While snoring itself may be harmless, it can be a symptom of a more serious medical condition known as obstructive sleep apnea (OSA) or upper airway resistance syndrome (UARS).
What Causes Snoring?
Snoring is caused by a narrow airway. With normal breathing, air passes through the nose and past flexible structures such as the soft palate, that “dangley” thing called the uvula and the tongue. When you fall asleep, muscles that helped keep the air passage open sometimes relax too much. And as the airway narrows the tissues vibrate. That’s because the same amount of air must travel faster through a slender tube than through a broad one. This rapidly moving air causes the soft tissues of the throat (tonsils, soft palate, uvula and tongue) to vibrate the sound of snoring. It’s like putting a flag in front of a fan; the faster the fan, the greater the flutter.

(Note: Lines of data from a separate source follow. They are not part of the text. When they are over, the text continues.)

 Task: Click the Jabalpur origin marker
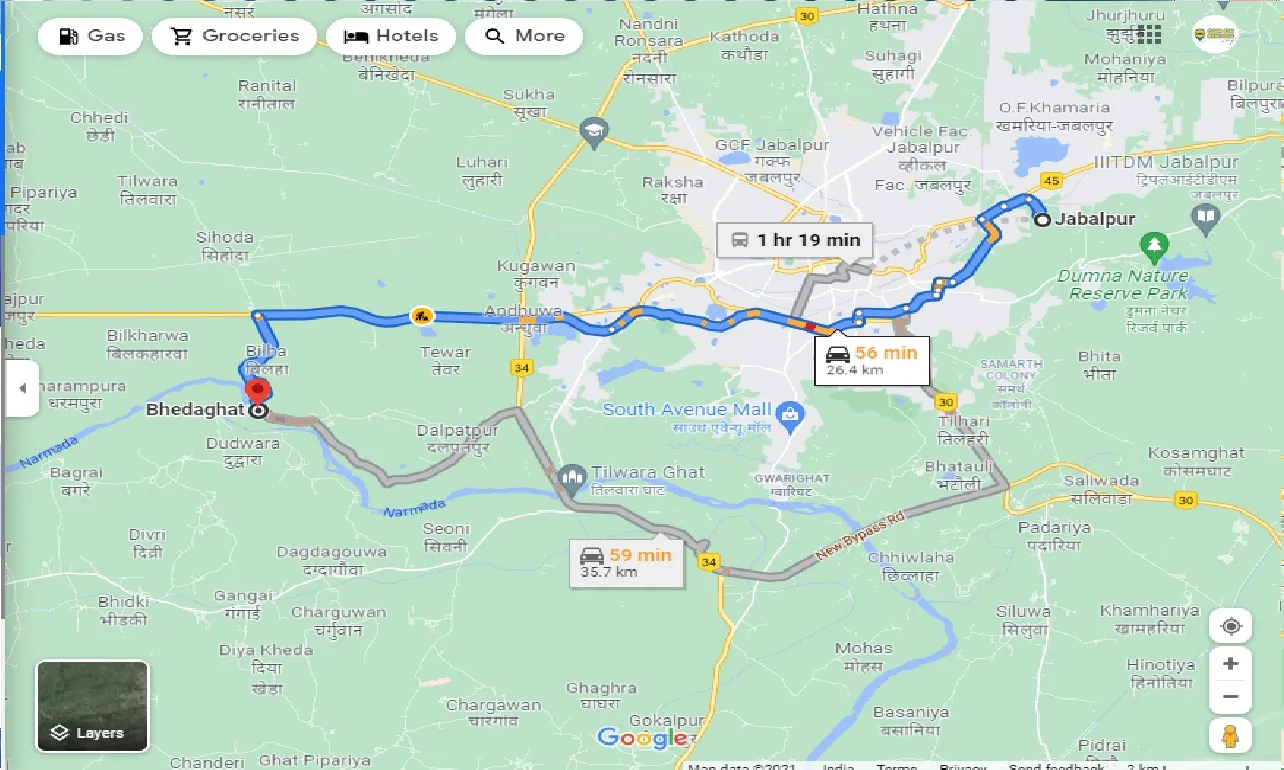(x=1043, y=220)
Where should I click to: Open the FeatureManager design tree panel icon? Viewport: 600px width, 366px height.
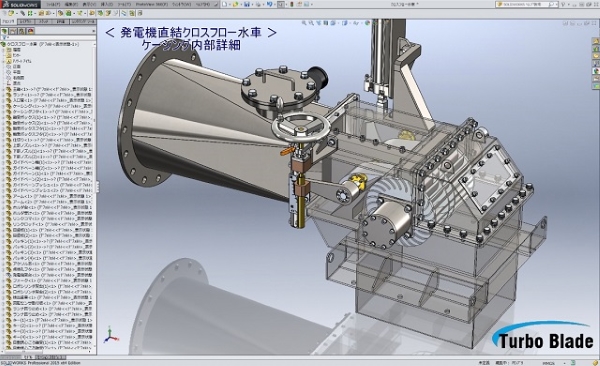point(5,31)
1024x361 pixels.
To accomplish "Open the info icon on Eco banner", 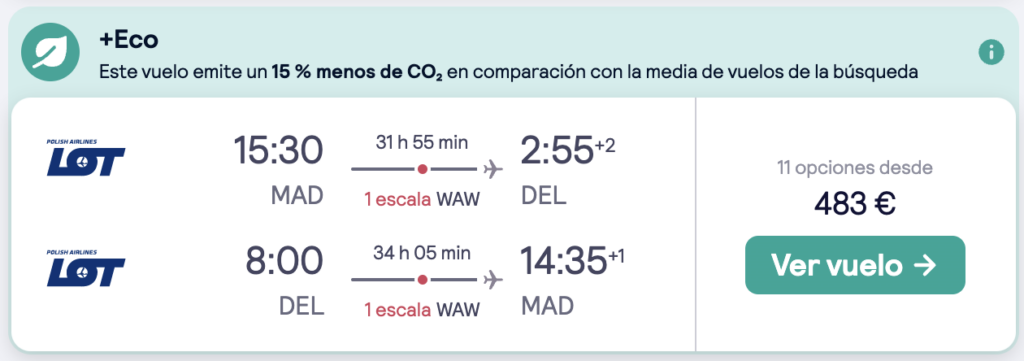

Why is the airway narrow in snorers? Things that take up space in the airway reduce its diameter. Structures that can take up space in the airway are large tonsils, a long soft palate or uvula, and in people who are overweight, excessive tissue. The most common cause of a narrowed airway is a tongue that relaxes too much during sleep and gets sucked back into the airway with each breath taken.
Obstructive Sleep Apnea
Apnea occurs when the tongue is sucked completely against the back of the throat, the airway is blocked and breathing stops. Once that happens, the harder the sleeper tries to breathe, the tighter the airway seal becomes. It’s like trying to drink through a straw that’s stuck in a lump of ice cream. The harder you suck, the flatter the straw becomes.